WHAT THE TASK REQUIRES: Filter by the string "Earn": return the lines of the material that contain it.

RECORDS FOR THE EXERCISE:
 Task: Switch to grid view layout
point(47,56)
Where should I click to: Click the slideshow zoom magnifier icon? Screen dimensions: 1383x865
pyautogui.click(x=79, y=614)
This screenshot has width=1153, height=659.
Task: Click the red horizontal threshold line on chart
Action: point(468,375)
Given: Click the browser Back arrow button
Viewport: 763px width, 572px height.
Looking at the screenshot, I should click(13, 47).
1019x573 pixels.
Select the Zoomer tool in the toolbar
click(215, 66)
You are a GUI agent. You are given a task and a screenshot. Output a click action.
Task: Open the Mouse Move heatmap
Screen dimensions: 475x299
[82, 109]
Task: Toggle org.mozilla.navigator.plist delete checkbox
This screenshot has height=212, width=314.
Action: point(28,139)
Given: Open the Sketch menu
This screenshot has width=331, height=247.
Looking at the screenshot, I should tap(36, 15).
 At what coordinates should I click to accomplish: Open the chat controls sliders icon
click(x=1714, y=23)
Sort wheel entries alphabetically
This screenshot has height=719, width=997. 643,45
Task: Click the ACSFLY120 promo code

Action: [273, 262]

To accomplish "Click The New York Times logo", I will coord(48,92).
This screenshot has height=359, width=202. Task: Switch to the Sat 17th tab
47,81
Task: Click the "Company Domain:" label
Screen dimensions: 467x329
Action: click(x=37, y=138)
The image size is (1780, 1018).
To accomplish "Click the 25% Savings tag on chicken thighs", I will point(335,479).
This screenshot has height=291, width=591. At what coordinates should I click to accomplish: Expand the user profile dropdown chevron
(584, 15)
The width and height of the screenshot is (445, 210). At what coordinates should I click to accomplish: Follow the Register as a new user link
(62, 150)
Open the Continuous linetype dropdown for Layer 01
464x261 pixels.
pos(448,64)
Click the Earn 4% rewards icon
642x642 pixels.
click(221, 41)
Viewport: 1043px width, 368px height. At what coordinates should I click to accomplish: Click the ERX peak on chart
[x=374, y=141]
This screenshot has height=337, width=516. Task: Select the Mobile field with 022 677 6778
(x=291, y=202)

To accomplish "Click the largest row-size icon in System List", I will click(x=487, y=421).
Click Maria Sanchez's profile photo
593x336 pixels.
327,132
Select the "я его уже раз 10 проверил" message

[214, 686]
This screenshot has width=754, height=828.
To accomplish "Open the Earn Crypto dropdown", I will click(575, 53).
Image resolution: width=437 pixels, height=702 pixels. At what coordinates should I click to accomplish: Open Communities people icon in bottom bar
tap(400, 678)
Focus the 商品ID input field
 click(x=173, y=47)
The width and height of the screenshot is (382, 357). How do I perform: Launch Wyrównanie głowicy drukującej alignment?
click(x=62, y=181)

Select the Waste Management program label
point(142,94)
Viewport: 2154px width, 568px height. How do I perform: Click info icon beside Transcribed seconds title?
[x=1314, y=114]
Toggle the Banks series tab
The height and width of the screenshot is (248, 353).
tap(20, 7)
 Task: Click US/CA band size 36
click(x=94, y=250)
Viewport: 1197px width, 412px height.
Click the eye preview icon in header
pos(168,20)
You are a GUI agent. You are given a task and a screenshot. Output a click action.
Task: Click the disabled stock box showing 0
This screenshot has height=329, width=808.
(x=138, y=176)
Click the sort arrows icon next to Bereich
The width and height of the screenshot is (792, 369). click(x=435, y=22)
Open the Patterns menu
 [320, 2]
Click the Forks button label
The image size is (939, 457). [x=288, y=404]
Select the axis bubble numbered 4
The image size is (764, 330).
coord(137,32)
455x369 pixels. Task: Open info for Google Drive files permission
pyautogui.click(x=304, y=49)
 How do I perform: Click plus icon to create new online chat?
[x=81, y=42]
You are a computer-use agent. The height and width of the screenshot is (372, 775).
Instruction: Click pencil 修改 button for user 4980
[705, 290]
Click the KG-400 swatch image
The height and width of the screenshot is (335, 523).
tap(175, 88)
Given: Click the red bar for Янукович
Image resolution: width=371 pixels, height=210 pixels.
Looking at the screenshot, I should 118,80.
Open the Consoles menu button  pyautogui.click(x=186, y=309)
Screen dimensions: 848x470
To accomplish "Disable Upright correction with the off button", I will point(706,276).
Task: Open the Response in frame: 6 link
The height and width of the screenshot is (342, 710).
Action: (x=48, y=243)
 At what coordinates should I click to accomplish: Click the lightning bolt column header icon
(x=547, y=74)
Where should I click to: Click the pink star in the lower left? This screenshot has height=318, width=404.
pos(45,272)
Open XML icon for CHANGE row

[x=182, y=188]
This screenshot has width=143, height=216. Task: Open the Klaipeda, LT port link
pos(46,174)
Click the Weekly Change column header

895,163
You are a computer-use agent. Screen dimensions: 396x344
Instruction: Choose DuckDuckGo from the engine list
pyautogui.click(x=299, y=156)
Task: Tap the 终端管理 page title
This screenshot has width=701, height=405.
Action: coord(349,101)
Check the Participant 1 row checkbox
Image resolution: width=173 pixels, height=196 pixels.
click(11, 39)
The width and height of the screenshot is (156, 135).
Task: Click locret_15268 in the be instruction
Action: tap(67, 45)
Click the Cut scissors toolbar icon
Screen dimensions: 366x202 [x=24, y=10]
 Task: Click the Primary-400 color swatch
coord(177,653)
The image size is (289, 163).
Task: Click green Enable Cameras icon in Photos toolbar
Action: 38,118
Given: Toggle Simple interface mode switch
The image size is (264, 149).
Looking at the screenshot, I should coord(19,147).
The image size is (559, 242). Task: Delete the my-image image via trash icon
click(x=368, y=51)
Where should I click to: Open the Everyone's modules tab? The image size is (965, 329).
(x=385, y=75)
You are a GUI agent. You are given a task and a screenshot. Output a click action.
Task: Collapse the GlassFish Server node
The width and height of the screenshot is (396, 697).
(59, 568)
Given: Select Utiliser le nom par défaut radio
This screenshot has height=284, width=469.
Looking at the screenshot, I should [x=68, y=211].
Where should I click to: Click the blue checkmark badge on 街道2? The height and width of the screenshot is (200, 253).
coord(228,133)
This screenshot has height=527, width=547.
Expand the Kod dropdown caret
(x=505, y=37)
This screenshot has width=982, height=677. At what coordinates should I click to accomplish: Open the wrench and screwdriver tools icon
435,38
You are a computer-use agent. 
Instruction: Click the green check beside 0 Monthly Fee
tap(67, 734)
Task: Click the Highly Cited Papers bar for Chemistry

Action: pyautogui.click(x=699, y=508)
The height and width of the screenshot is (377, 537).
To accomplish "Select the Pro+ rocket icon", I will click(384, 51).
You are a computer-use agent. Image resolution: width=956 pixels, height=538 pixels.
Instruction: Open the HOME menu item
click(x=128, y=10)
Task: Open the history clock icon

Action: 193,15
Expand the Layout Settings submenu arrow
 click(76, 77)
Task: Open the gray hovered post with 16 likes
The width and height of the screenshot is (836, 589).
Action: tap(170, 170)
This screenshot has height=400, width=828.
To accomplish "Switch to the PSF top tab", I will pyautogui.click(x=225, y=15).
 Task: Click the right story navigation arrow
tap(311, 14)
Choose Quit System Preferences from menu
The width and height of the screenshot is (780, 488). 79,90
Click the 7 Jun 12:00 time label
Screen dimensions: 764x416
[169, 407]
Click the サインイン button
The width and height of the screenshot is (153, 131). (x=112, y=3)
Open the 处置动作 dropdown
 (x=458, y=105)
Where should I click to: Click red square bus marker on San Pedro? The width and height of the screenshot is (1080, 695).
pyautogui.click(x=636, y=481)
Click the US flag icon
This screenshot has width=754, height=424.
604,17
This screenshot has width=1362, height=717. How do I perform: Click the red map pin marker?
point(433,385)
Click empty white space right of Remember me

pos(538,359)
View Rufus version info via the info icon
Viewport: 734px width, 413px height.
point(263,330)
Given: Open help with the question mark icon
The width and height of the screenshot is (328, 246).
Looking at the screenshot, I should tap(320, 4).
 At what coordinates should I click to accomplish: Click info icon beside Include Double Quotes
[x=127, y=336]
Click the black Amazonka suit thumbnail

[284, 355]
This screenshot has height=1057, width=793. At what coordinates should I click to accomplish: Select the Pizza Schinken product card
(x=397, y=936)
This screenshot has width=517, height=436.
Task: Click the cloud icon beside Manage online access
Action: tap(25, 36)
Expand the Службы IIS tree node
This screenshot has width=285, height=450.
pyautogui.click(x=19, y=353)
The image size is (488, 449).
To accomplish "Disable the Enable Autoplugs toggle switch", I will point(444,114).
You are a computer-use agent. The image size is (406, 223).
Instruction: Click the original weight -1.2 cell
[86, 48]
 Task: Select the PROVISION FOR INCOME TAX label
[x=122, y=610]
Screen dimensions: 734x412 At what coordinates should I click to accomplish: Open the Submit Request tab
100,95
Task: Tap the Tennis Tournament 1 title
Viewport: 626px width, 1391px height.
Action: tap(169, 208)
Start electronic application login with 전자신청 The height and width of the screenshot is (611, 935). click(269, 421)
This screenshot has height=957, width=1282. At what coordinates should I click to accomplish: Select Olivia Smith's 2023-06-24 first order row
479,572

SOLUTION TO THE PROBLEM:
Click the Earn 4% rewards icon
To accomplish "Open the Earn Crypto dropdown", I will click(575, 53).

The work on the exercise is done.